Vanderlei em uma de suas homenagens que recebe até hoje: carregando a tocha olímpica em Londres 2012 / Foto: LOCOG / Getty Images

Vanderlei hoje - Ano passado, no aniversário de 10 anos do feito de Vanderlei, o atleta disse ter aceitado seu destino e não ousou reclamar do empurrão do padre que lhe tirou a medalha de ouro. 
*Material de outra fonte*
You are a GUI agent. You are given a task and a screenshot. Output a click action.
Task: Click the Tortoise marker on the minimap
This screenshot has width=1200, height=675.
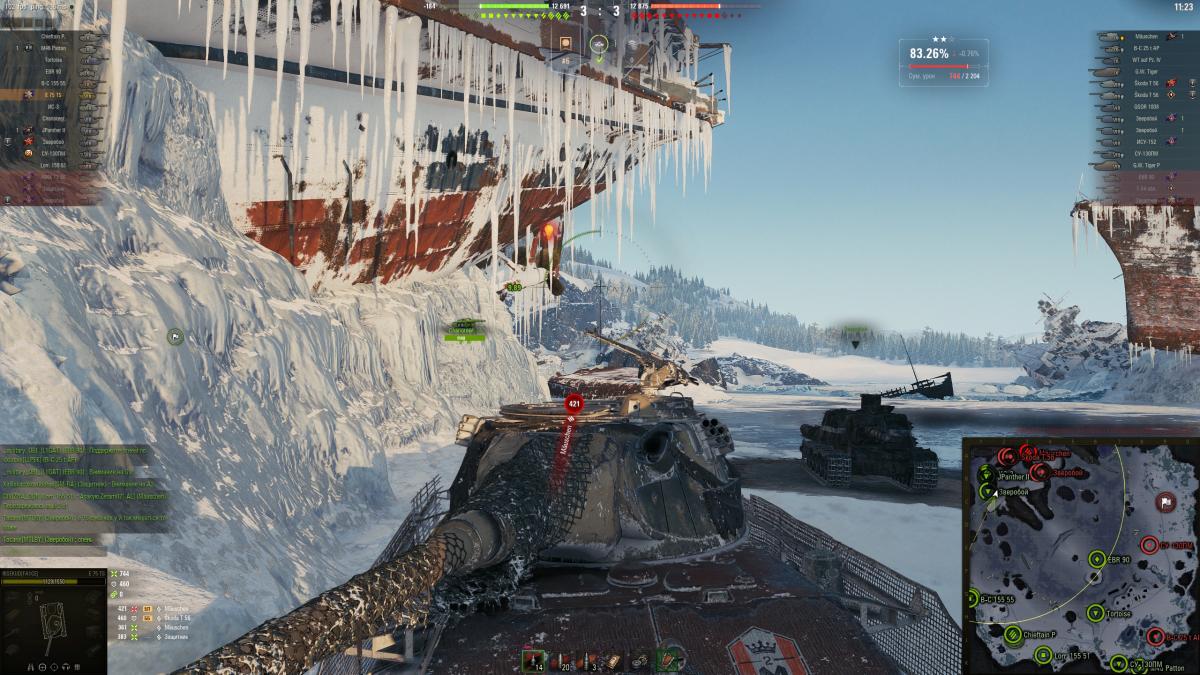(1095, 613)
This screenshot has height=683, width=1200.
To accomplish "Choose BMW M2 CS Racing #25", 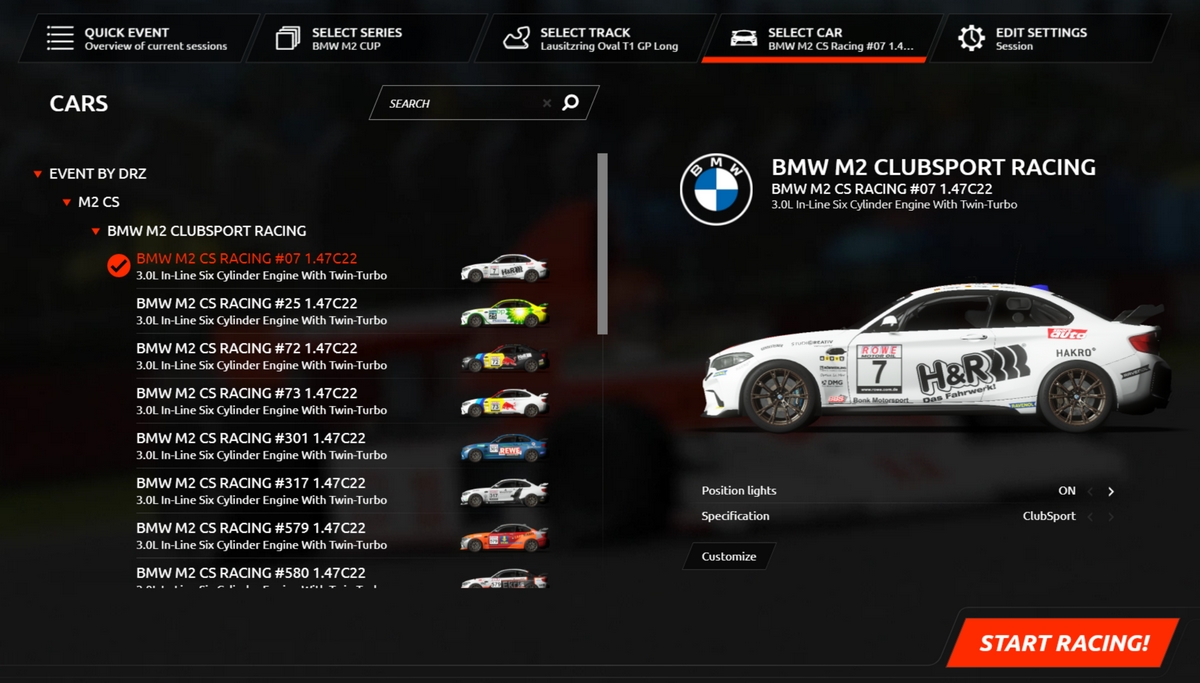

“O ano de 2004 foi de muita provação para mim. Em janeiro, ainda não tinha minha vaga garantida e sofri um acidente de moto. Mas eu tinha que correr em abril para conseguir tempo para classificar para Atenas. Então, liguei para o Ricardo (D’Angelo, técnico) e o avisei sobre o acidente. Ele primeiro brigou comigo, mas depois me deu um voto de confiança. Foi esta confiança que me empurrou rumo à medalha. Nossa conquista começou naquele momento, porque, ali, eu já tinha praticamente jogado a toalha”, contou Vanderlei, em entrevista ao portal Terra. 
 
Sobre o ocorrido, ele diz que temeu pela própria vida e não teve como reagir porque o padre veio pela sua lateral. "Eu cheguei a pensar que ele atentaria contra a minha própria vida. Como isso não aconteceu, não passou em nenhum momento pela minha cabeça a possibilidade de desistir da prova. Eu só queria sair daquela situação e voltar a correr. Esse pensamento foi determinante para que eu conseguisse seguir na maratona e ainda conquistar a minha medalha de bronze", concluiu o maratonista. 
 
Vanderlei se aposentou após disputar a maratona de Paris, em 2009 e mantém hoje, aos 45 anos, o Instituto Vanderlei Cordeiro de Lima (IVCL). Criado em 2008, o IVCL é um antigo sonho do atleta, cujo objetivo é "proporcionar a prática lúdica do atletismo, aliada às atividades educativas e culturais, com crianças e adolescentes entre 11 e 18 anos", segundo critérios de aptidão física e socioeconômicos.